___ Document extract ___
What happened to my pumpkin pie?

Libby's pumpkin pie mix

Read by Brenda

I have cherished memories of holiday meals from my childhood. Certain foods were always on the table for Thanksgiving and Christmas, and it just wasn’t a festive spread without them. Pumpkin pie for dessert was a must. But that was many years ago and about 8,000 kilometers across the Atlantic Ocean, and the pie I bake today is quite different from the one my mother made.  

Read more: What happened to my pumpkin pie?

Pumpkins originally come from America. Although first imported to Europe centuries ago, they were not always as popular as they are now, particularly in Germany. Also, Germany was not nearly as Americanized several decades ago as it is today. There were virtually no breakfast cereals on the shelves, hardly any American candy, fewer processed foods, and the basic ingredient for pumpkin pie was missing, too.

You might think that ingredient would be pumpkin, which is very wholesome of you and I encourage you to keep up your unprocessed diet principle of “no trash.” But when I was growing up, processed foods were all the rage. So in my family, we used what most people did to make pumpkin pie, lovingly referred to as “pumpkin stuff,” which was canned pumpkin. You just had to open the can (which we did with our automatic can opener, of course; wouldn’t want to exert too much effort for something we’re putting in our bodies), add spices, eggs, and condensed milk, pour it into a pie shell and bake it.

Welcome to 1970s American cuisine. It was a culinary Wild West of pre-packaged food, ready-made ingredients and unresearched chemicals. Yee-hah!

But not only did Germany have no pumpkin mix, they didn’t even have pumpkins. This is hard to fathom today, looking at the roadside tables here piled high with the giant orange fruit, just like in the U.S. It’s easy for me to wax nostalgic while standing at one of these tables, remembering the pumpkin patches at home—right up until a BMW or Mercedes roars up beside me, interrupting my reverie. This is Germany after all.

The large-scale cultivation of pumpkins became noticeable here at some point in the 1990s. But this was not to satisfy my craving for pumpkin pie but rather to bolster a growing Halloween tradition. There was money to be made. I quickly learned how to bake a pumpkin for a pie—and was embarrassed to discover how easy it was.

Feeling smug about this new expertise, during an October visit to my sister one year, I encouraged her to bake her Halloween pumpkin, too, instead of letting it rot on the front porch as usual. She thought I was out of my mind and told me so, inviting me with a sneer to do it myself.

“I’ll show her,” I thought. Not only did I bake it, I pureed it, divided it up into the cups of a muffin tin for freezing, then removed the frozen portions and stored them in a plastic bag. These would be perfect for use in pie or soup. Martha Stewart would have been proud. My 1970s-style-cooking mother would have been perplexed at all the effort.

But what I did not consider was my father, who was living with my sister at the time. Alone during the day, he would fix meals by scrounging around in the kitchen to see if there were any leftovers. After all, it’s a dad’s job to eat these leftoversGod forbid they learn how to cook mere decades after separating from their wivesand my father took that duty very seriously.
___
** Task 1 **
Decide whether each statement agrees with the pumpkin pie piece, answering yes or no and quoting the words of the piece that settle it: (a) Pumpkins originally come from Europe. (b) Large-scale pumpkin growing became noticeable in Germany sometime in the 1990s. (c) The sister readily agreed to bake her Halloween pumpkin.
** Task 2 **
Copy out the pumpkin pie piece word for word between "I have cherished" and "more: What happened to my pumpkin pie?", inclusive.
___ Data provided ___
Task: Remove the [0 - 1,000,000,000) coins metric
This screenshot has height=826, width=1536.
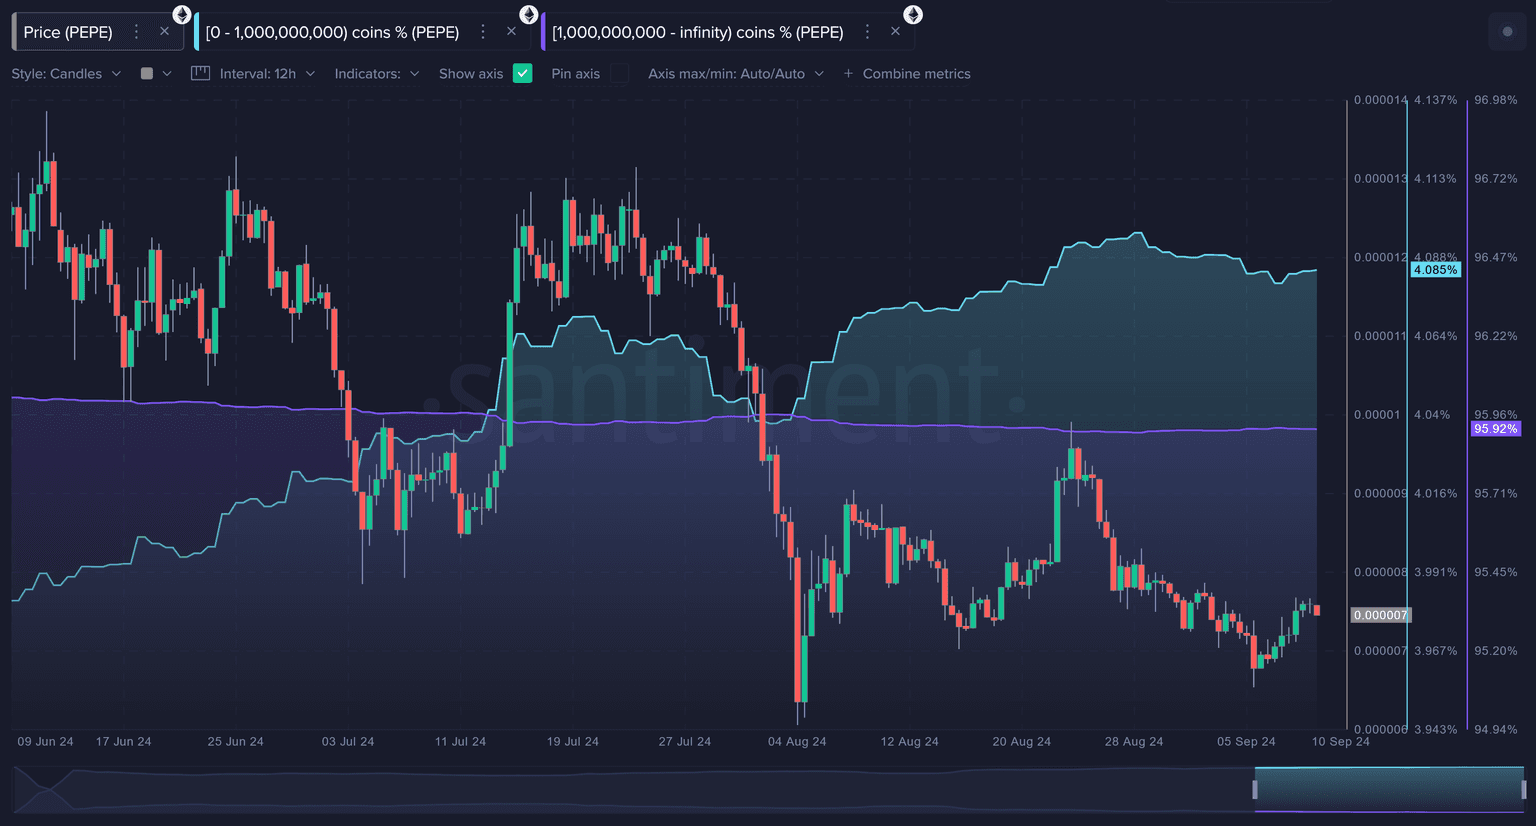Action: [x=512, y=32]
___
** Complete response 1 **
(a) No: "Pumpkins originally come from America."
(b) Yes: "The large-scale cultivation of pumpkins became noticeable here at some point in the 1990s."
(c) No: "She thought I was out of my mind and told me so, inviting me with a sneer to do it myself."

** Complete response 2 **
I have cherished memories of holiday meals from my childhood. Certain foods were always on the table for Thanksgiving and Christmas, and it just wasn’t a festive spread without them. Pumpkin pie for dessert was a must. But that was many years ago and about 8,000 kilometers across the Atlantic Ocean, and the pie I bake today is quite different from the one my mother made.  

Read more: What happened to my pumpkin pie?